PIE: Warning: Calling SetStaticMesh on ‘/Game/Maps/UEDPIE_0_RunelandsMap.RunelandsMap:PersistentLevel.BP_WaterBodyRiver_C_0.SplineMeshComponent_0’ but Mobility is Static.
PIE: Warning: Calling SetStaticMesh on ‘/Game/Maps/UEDPIE_0_RunelandsMap.RunelandsMap:PersistentLevel.BP_WaterBodyRiver_C_0.SplineMeshComponent_1’ but Mobility is Static.
Those warnings appear whether or not I actually try to set the location, everything in the actor class is already set to “Movable,” and the Spline Mesh components are created by the actor itself during its initialization, so I have no ability to access them, anyway.
Using ninja-level skills developed over 40 years of software development, I ignored those warnings.

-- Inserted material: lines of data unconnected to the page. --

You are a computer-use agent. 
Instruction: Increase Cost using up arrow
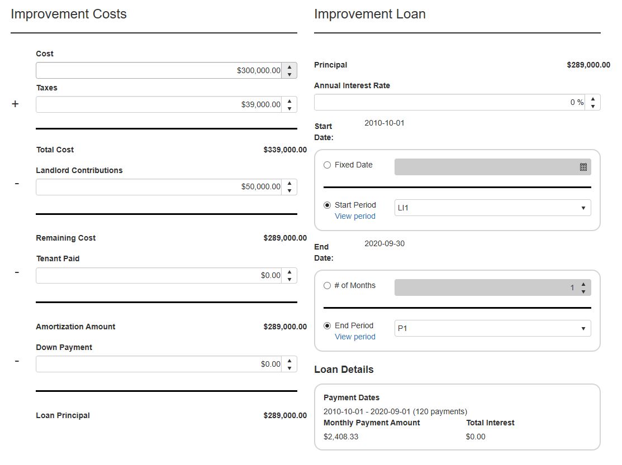pos(289,67)
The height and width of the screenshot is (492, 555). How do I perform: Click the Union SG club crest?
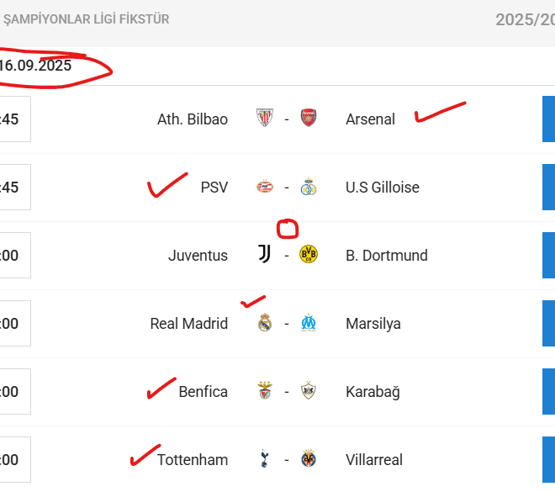(309, 187)
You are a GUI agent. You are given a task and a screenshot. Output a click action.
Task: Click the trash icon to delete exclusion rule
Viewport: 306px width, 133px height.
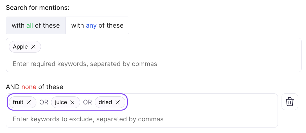[289, 102]
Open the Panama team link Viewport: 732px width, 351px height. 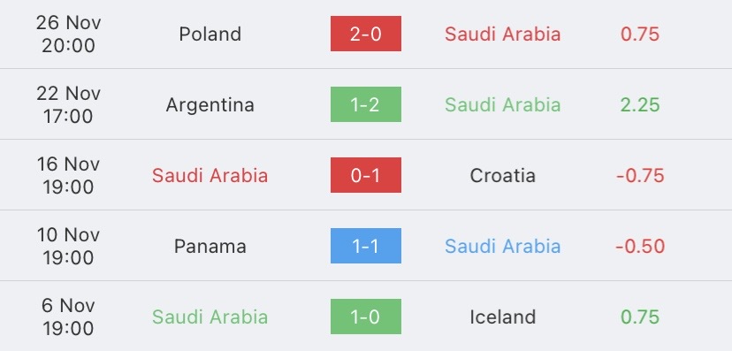[210, 246]
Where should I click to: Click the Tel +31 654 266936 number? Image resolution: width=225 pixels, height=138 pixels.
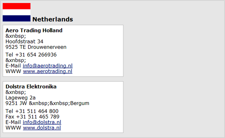[x=31, y=55]
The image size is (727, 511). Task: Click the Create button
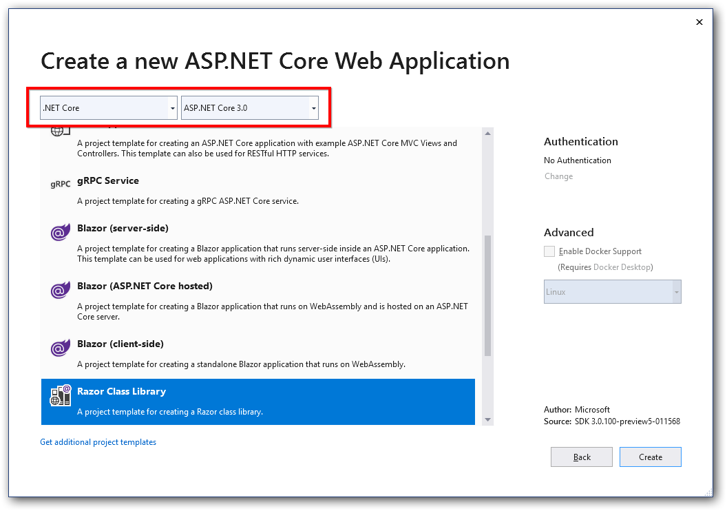tap(650, 457)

Anyway, back to the code. A few seconds into gameplay (because the water zone apparently needs a little time to make meshes), I try to hook everything up:
UWaterBodyRiverComponent* rivComp = Cast<UWaterBodyRiverComponent>(
riverBody->GetDefaultSubobjectByName(FName("WaterBodyRiverComponent")));
if (!rivComp)
{
rivComp->SetMobility(EComponentMobility::Movable);
rivComp->SetWaterZoneOverride(waterZone);
}
And…nothing happens, except sometimes another couple of those warnings.
But at this point, if I pause the game in the editor, and make basically any change at all to the WaterBodyRiver actor’s details (e.g. move it’s location up a centimeter, or even just change the “Player Can Step Up On” collision setting), suddenly we get a glorious–albeit geographically improbable–river!
Attempts to modify those same parameters from code have no effect, however. It has to be done manually in the editor; something about that process triggers it to build itself.
So I guess there are two questions:
- Any way to get the spawned water body actor not to complain about being static?
- More importantly – how do I trigger the river to actually appear, from code?.
At this point I’m not too worried about physics or post-process effects (although the latter appears to work fine once the river is present; I can drop underwater and see the effects), just the visual appearance of the river.
I prefer the compactness of C++ for my own code, but if anybody has gotten this working from Blueprints, I’d be happy to see that, too.